Gelelim Cosentino’nun gösterdiklerine. Şehrin ‘dış’ mahallelerindeki hafif sefil, hafif kitsch havayı belgeleyen Cosentino, şehrin artıklarını sergiye taşıyor. Bu tür fotoğraflar genelde bir oto-oryantalizm (ya da geçenlerde duyduğum iyi bir çeviriyle söylersem, ‘iç-şarkiyatçılık’) tehlikesi taşırlar. Sefil hayatlar egzotik bir malzemeye dönüştürülüp, ötekileştirilir. Ama burada, her ne hikmetse, bu tehlike savuşturulmuş. Fotoğrafını çektiği halle yakından özdeşlik kuran bir göz var. İnsanı ‘öteki portreleri’ gibi laflardan hicap duymaya itecek bir göz. Bu nedenle de ‘aynı şehrin parçasıyız’ hissini canlı tutup, merkezdekileri merkezde olmayanlara bakmaya davet eden ama içeriden davet eden bir ‘atlas’ ortaya çıkmış. Tenekeden yapılma banliyö treni de bu içten bakan, daha naif gözü destekliyor. Yalnız bu fotoğrafların sunuluş biçiminde yer yer slaytın tercih edilmesi bir handikap bence. Üst üste, bir kurgu ilintisi de olmadan yığılan görüntüler, etkilerini yitirip, bir süre sonra bir görsel uğultuya dönüşüyor.
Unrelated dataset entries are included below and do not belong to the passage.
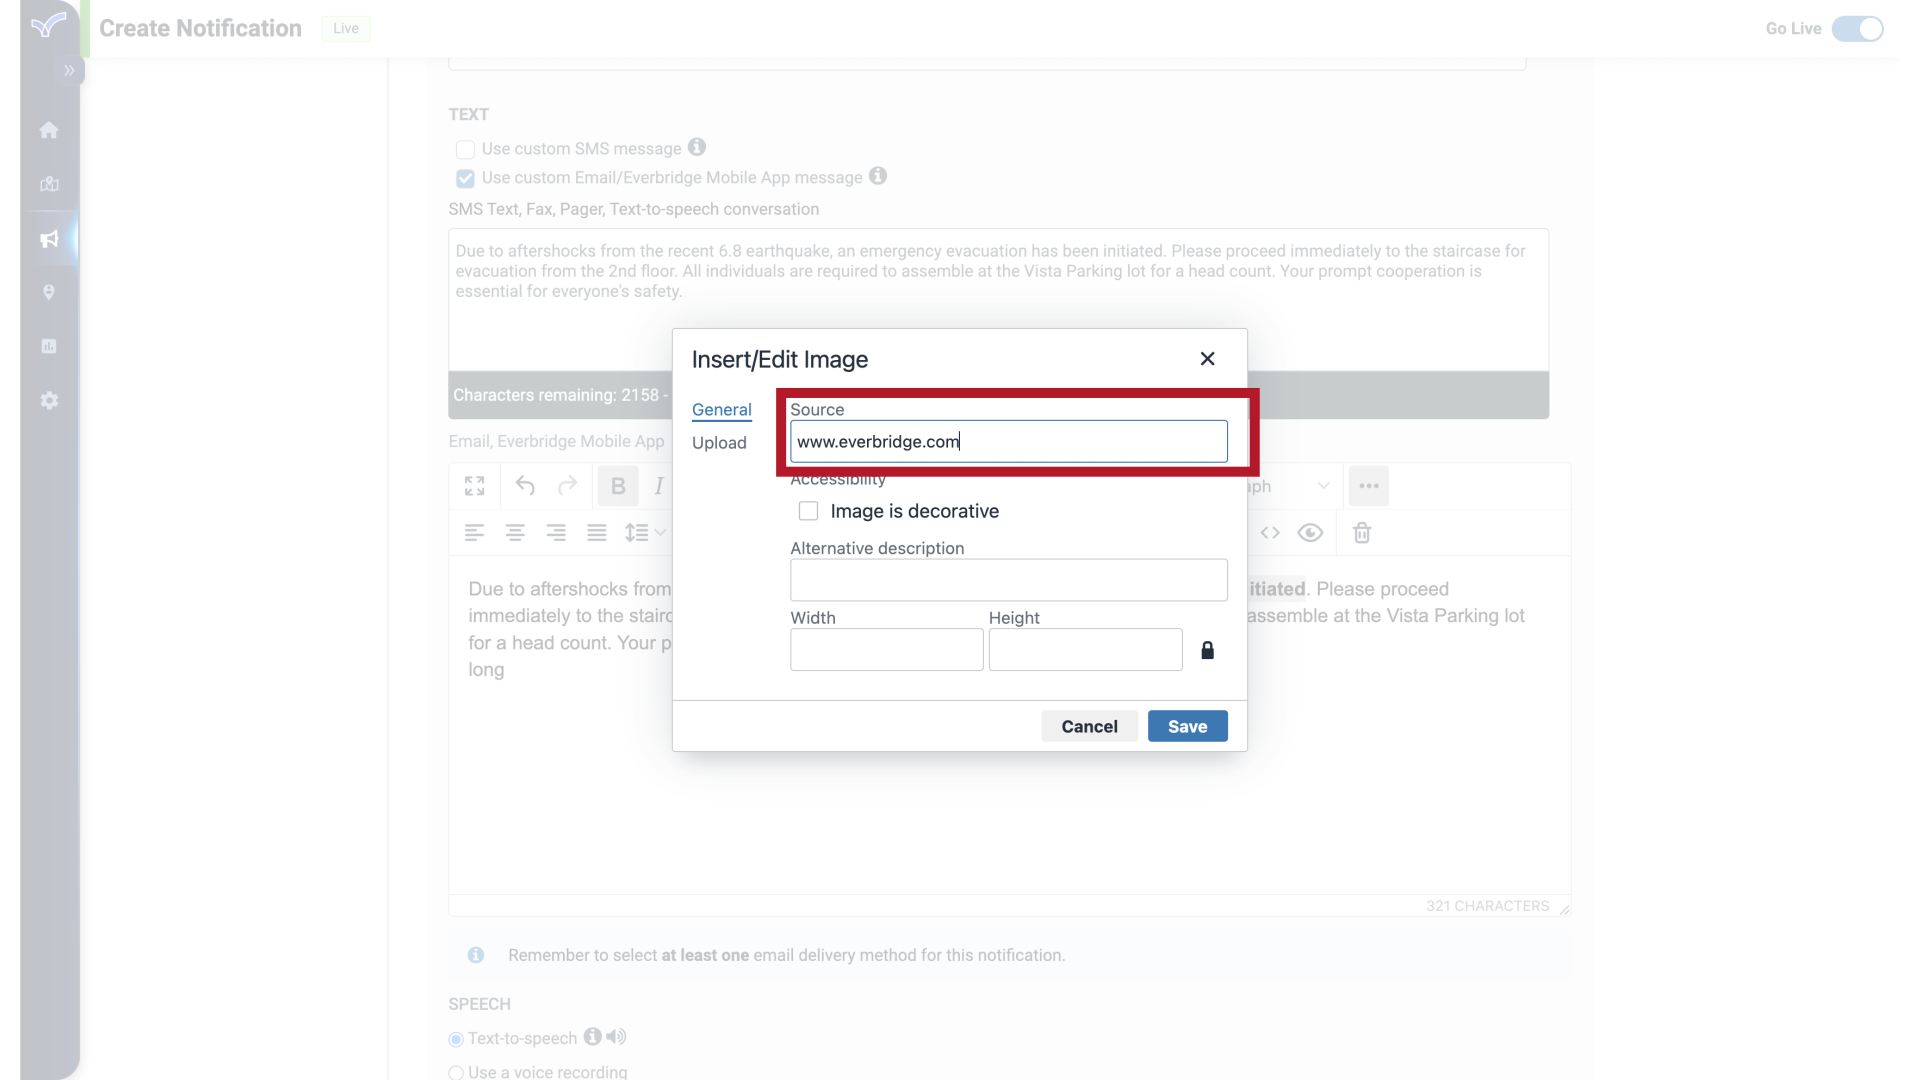Click the HTML source code icon
1920x1080 pixels.
pyautogui.click(x=1270, y=533)
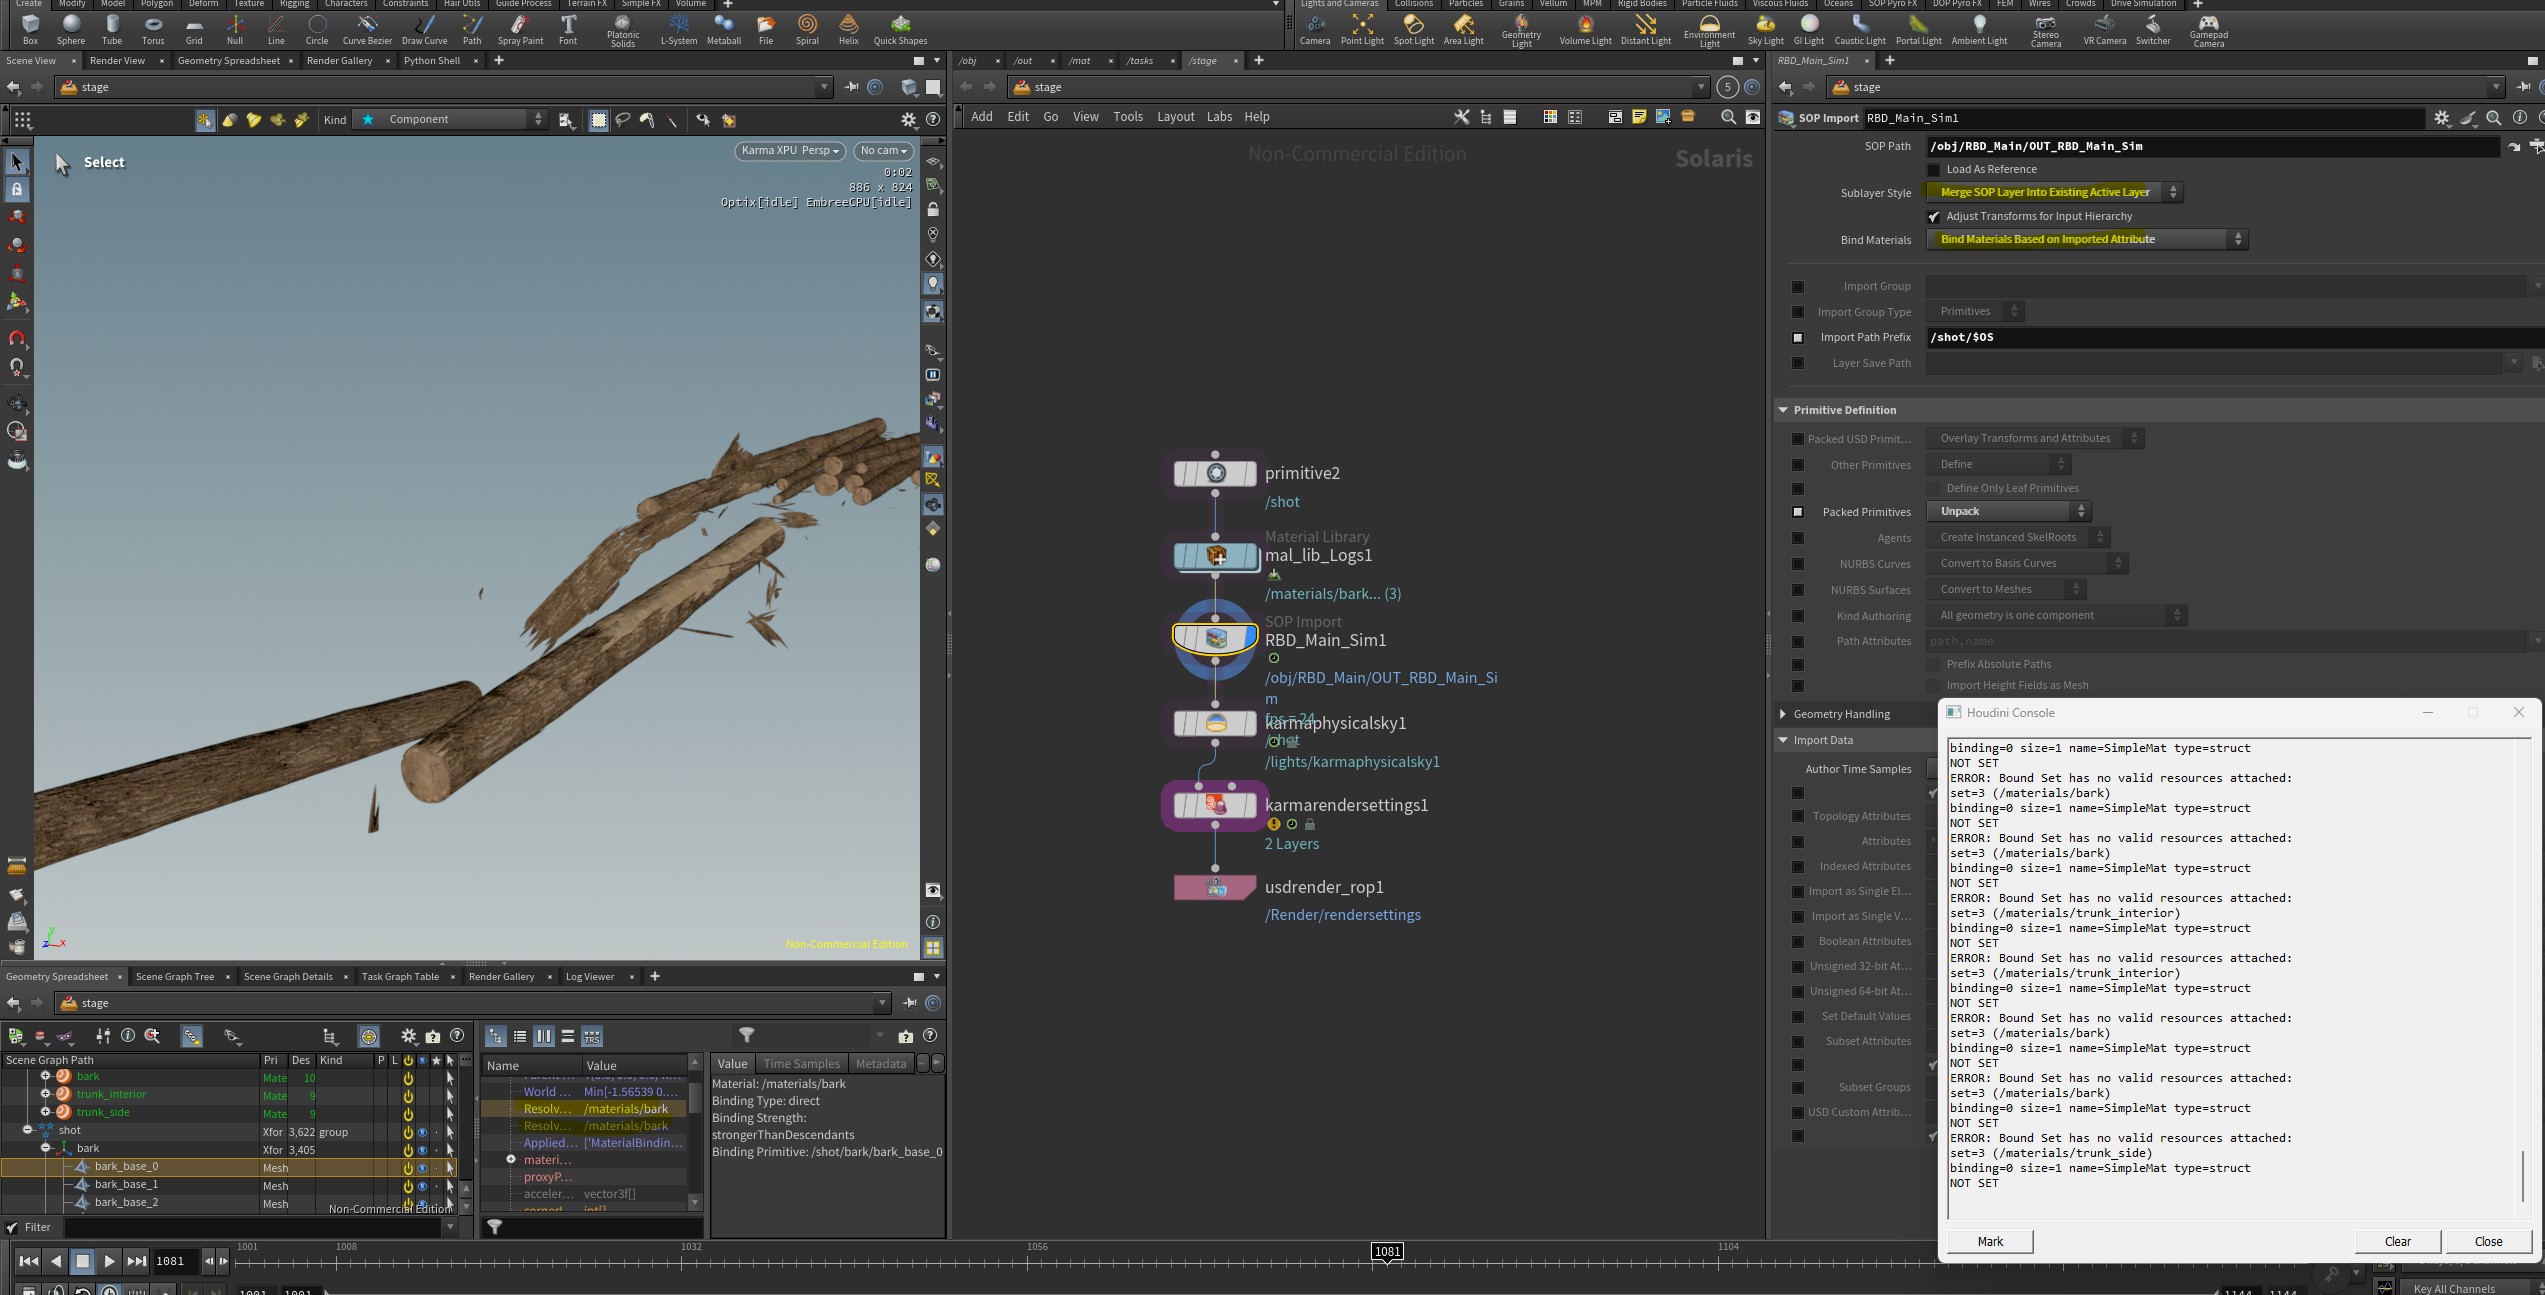Image resolution: width=2545 pixels, height=1295 pixels.
Task: Add a Spot Light from shelf
Action: [1413, 28]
Halbuki, bu atlasın amacı bunun tam tersini yapmak gibi: öylesine önünden geçip gidilenleri yakın plana almak ve ıskalanan ‘acayipliklerin’ altını çizmek.

 

Velhasıl, iyi hazırlanmış bir sergi bu; kent politikaları ve zihin kontrol mekanizmaları arasındaki bağlantıyı, çimento ile ideolojinin nasıl beraber ilerlediğini bir daha görmek ya da devletin ideolojik aygıtlarının sinsiliğini ve yaygınlığını ortaya koyan eski dostumuz Althusser’i bir daha hatırlamak istiyorsanız, Studio X’e kesin uğrayın.